── Vorliegender Text ──

Die Kompetenzen der Strafverfolger sollen im Internet künftig massiv ausgeweitet werden. (Bild: ap/Matthias Rietschel)

Es ist noch nicht lange her, da spielte das Internet kaum eine Rolle im Schweizer Alltag. 1997, vor gerade einmal 17 Jahren, nutzten es laut Zahlen des Bundesamts für Statistik lediglich sieben Prozent der Bevölkerung regelmässig. Seither ist dieser Wert explodiert. Im Herbst 2013 gaben 81 Prozent der Bevölkerung über 14 Jahren an, regelmässig zu surfen. Gerade die Kommunikation wurde durch das Internet revolutioniert. Das stellt die Gesellschaft vor grosse Herausforderungen – und auch die Gesetzeshüter, weil die neuen Möglichkeiten unüberschaubar sind und die Überwachung dieses Raums schwierig ist.

Protest aus vielen Lagern

Im Februar 2013 reagierte der Bundesrat mit seinem Vorschlag zur Revision des Bundesgesetzes zur Überwachung des Post- und Fernmeldeverkehrs (Büpf) auf diese Entwicklung. Damit sollen die Möglichkeiten der Strafverfolger angepasst werden. So soll künftig etwa auch die Internet-Telefonie überwacht werden können. «Es müssen Instrumente zur Aufklärung von Straftaten, die unter Verwendung neuer Technologien begangen worden sind, bereitgestellt werden», schrieb der Bundesrat in seiner Botschaft. Lange wurde der Vorschlag kaum beachtet. Doch in den vergangenen Monaten regte sich zunehmend Widerstand gegen das Vorhaben – insbesondere, nachdem der Ständerat es im März ohne viel Widerspruch akzeptiert hatte. Der Protest kommt aus verschiedenen Lagern, Jungparteien von links bis rechts beteiligen sich, auch Vertreter der IT-Branche und Bürgerrechtsorganisationen. Ende Mai demonstrierten in Bern 400 Personen gegen das Büpf. Zuvor hatte etwa Fabian Molina, der Präsident der Jungsozialisten, in der «NZZ» von einem «neuen Schnüffelgesetz» gesprochen – und das Schweigen der Mutterpartei in der Sache als «merkwürdig» bezeichnet.

───
── Verfügbare Daten ──

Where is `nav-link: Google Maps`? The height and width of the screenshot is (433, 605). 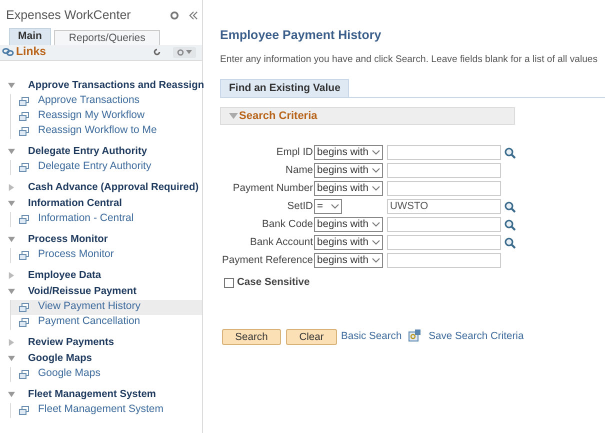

───

Arbeitsauftrag A
Wie viele Personen demonstrierten laut dem Text über die Büpf-Revision Ende Mai in Bern gegen das Gesetz?
Arbeitsauftrag B
Führen Sie den Text über die Büpf-Revision im Anschluss an seinen letzten Satz fort.

Übungsergebnis A
400 Personen.

Übungsergebnis B
Es sind vor allem drei Punkte, mit denen sich die Gegner schwer tun. Der Bundesrat will die Mitwirkungspflicht erheblich ausweiten. Bisher waren nur die Anbieter von Fernmeldediensten, also zum Beispiel die Swisscom, davon betroffen. Neu sollen auch die Daten anderer Internet-Dienstleister – etwa von E-Mail-Providern, Chats und sogenannten Clouds – aufbewahrt werden. Ein weiterer Streitpunkt stellt die Vorratsdatenspeicherung dar. Bisher wurden die Randdaten während sechs Monaten aufbewahrt. Diese Daten geben unter anderem Auskunft darüber, wer wie lange mit wem kommuniziert hat – etwa per E-Mail, Telefon oder sonstigen Internet-Kommunikationsmitteln. Nun will der Bundesrat, dass sie während zwölf Monaten gespeichert werden. Gegner kritisieren diese Massnahme als «präventive Überwachung». Auf Unverständnis stösst auch das Vorhaben, künftig sogenannte Staatstrojaner zuzulassen. Mit diesen Programmen sollen Computer, Smartphones oder andere internetfähige Geräte ohne das Wissen des Nutzers ausspioniert werden. Für diese wie für alle anderen Überwachungsaktionen ist vorgängig ein richterlicher Beschluss aufgrund eines Verdachts notwendig. Der Bundesrat hält zudem fest, dass die Verwendung von Staatstrojanern nur bei bestimmten Straftaten in Frage komme.

Gegner wollen Abschwächung

Nachdem der Ständerat im vergangenen März nur wenig Widerstand leistete, wartet man bei den Gegnern nun gespannt auf die Debatte im Nationalrat, die wohl noch vor Ende Jahr stattfinden wird. Heute befasst sich die nationalrätliche Kommission für Rechtsfragen schon einmal mit dem Entwurf. Es wird erwartet, dass der Nationalrat dem Vorhaben kritischer begegnet als noch der Ständerat. Für alle Fälle drohen die Widersacher aber schon einmal mit dem Referendum, falls der Nationalrat das Büpf nicht noch in einigen kritischen Punkten abschwächt.